ROBUST, sensitive, and simple are all adjectives used to describe a new phenotypic assay test for colistin resistance in the genus Enterobacter. As one of the most dangerous bacteria associated with hospital infections worldwide, this large-scale research provides the opportunity to target antibiotic therapy based on accurate conclusions about the spread of resistance. Current practice applies inaccurate microbiological tests for colistin and other antibiotic resistance in multiple Enterobacter species; partly due to imprecise taxonomic classification of isolates, but also due to a high error rate when determining resistance.

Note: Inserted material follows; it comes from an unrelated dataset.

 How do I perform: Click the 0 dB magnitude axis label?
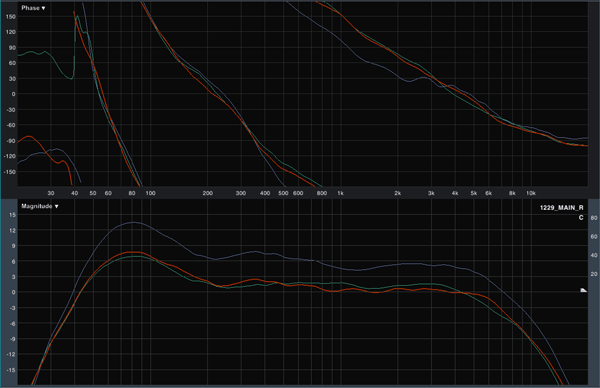tap(13, 292)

Researchers at the Institute of Medical Microbiology of Justus Liebig University Giessen, Germany, and the German Centre for Infection Research (DZIF), Brunswick, Germany, have solved this problem by conducting an analysis in German university hospitals over a period of 3 years, to clarify relationships between Enterobacter species and to optimise resistance testing. Using genome-based taxonomic studies, researchers found that Enterobacter xiangfangensis was the most frequently occurring species of bacteria in German hospitals. Analysing a data pool of over 3,246 isolates worldwide, for a period of 20 years, they determined that this species accounted for 68.7% of all Enterobacter detected. The current research employed phenotypic assays to determine antibiotic resistance profiles, as recommended by the European Committee on Antimicrobial Susceptibility Testing (EUCAST), and yielded mixed results in regard to colistin resistance. Swapnil Doijad, Friedrich Schiller University, Germany, described the results: “It turned out many isolates were either not or barely resistant in these tests, even though the bacteria carried all the genes necessary for the expression of colistin resistance.” This provoked further investigation on the isolates where resistance was not clearly detectable, using mass spectrometry, allowing the researchers to conclude that genetic variations and interactions in the sensing pathway for environmental pH leads to species-dependent differences in the extent of colistin resistance.
Based on these findings, the researchers were able to develop a new assay that eliminates heteroresistance effects and allows unambiguous, reliable determination of the true level of colistin resistance in isolates. This new method will avoid the current system’s failures when recommending an antibiotic and is expected to pave the way for targeted treatment of Enterobacter species in the future.